- _Extracted text_
^^^^^^^^
Among the major outcome of the United Nations Conference on Environment and Development (also known as the Earth Summit) held in Rio de Janeiro, Brazil, in June 1992, was the adoption of the Agenda 21, Rio Declaration on Environment and Development (Rio Declaration) and the Convention on Biological Diversity (CBD). Chapter 16 of Agenda 21 is “Environmental Sound Management of Biotechnology” while the “Precautionary Principle” is the Principle 15 of the Rio Declaration.

Chapter 16 of Agenda 21 recognises that biotechnology cannot solve all the fundamental problems of environment and development. However, it could contribute to the sustainable development through increased food and feed production, health care and environmental protection. The chapter also recognises that maximal benefits from modern biotechnology can only be realised if it is developed and applied judiciously. It advocates for safety in biotechnology development, applications, exchange and transfer through international agreements based on risk assessment and management principles.

Principle 15 of the Rio Declaration states that “[i">n order to protect the environment, the precautionary approach shall be widely applied by States according to their capabilities. Where there are threats of serious or irreversible damage, lack of full scientific certainty shall not be used as a reason for postponing cost-effective measures to prevent environmental degradation”. This is referred to as the “Precautionary Principle”.

THE CONVENTION ON BIOLOGICAL DIVERSITY

The aims of the Convention on Biological Diversity are: the Conservation of biological diversity, sustainable use of its components and fair and equitable sharing of benefits arising from the use of genetic resources. Parties of the convention "affirm sovereign rights over the biological resources found within their countries, while accepting responsibility for conserving biological diversity and using biological resources in a sustainable manner". There is no mention of genetically modified organisms in CBD. It, however, refers to them as living modified organisms (LMOs).

Article 19 paragraph 4 of the Convention provides for Parties to "consider the need for and modalities of a protocol, including advance informed agreement (AIA) in particular, to ensure the safe transfer, handling and use of living modified organisms derived from modern biotechnology that may have an adverse effect on biological diversity and its components". This article was the basis of the negotiations that led to the adoption of the Cartagena Protocol on Biosafety.

Article 8 (g) of the Convention states that: “Each Contracting Party shall, as far as possible and as appropriate establish or maintain means to regulate, manage or control the risks associated with the use and release of living modified organisms resulting from modern biotechnology which are likely to have adverse environmental impacts that could affect the conservation and sustainable use of biological diversity, taking into account the risks to human health”. This article requires Parties to the CBD to have national biosafety frameworks.

THE CARTAGENA PROTOCOL ON BIOSAFETY

The Cartagena Protocol on Biosafety was negotiated under the auspices of the CBD and was adopted in September 2000 and came into force in September 2003. It is a legally binding international instrument that mandates Parties to establish national biosafety regulatory frameworks.
^^^^^^^^
- _Available data_
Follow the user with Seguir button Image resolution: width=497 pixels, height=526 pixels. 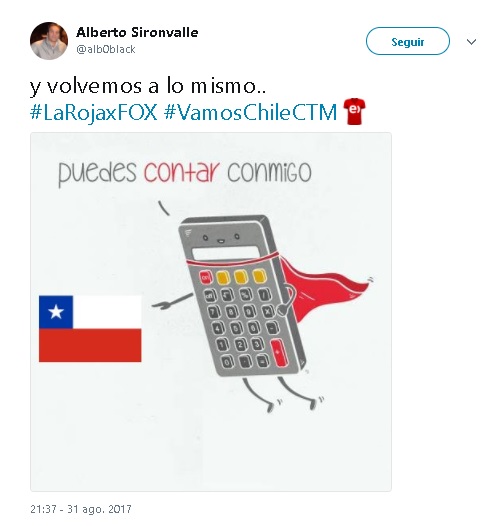point(407,41)
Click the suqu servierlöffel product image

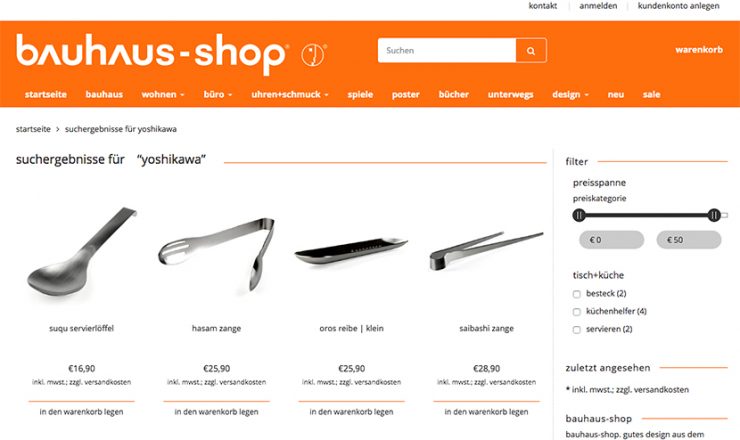(82, 252)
^^^^^^^^
- _Exercise tasks_
(a) Answer these from the biosafety text:
(i) In what month and year was the Earth Summit held in Rio de Janeiro?
(ii) Which principle of the Rio Declaration is the Precautionary Principle?
(iii) When did the Cartagena Protocol on Biosafety come into force?
(b) Rewrite the biosafety text from "Article 8 (g)" to "biosafety regulatory frameworks.", changing "instrument" to "agreement".

- _Numbered answers_
(a)
(i) June 1992
(ii) Principle 15
(iii) September 2003

(b)
Article 8 (g) of the Convention states that: “Each Contracting Party shall, as far as possible and as appropriate establish or maintain means to regulate, manage or control the risks associated with the use and release of living modified organisms resulting from modern biotechnology which are likely to have adverse environmental impacts that could affect the conservation and sustainable use of biological diversity, taking into account the risks to human health”. This article requires Parties to the CBD to have national biosafety frameworks.

THE CARTAGENA PROTOCOL ON BIOSAFETY

The Cartagena Protocol on Biosafety was negotiated under the auspices of the CBD and was adopted in September 2000 and came into force in September 2003. It is a legally binding international agreement that mandates Parties to establish national biosafety regulatory frameworks.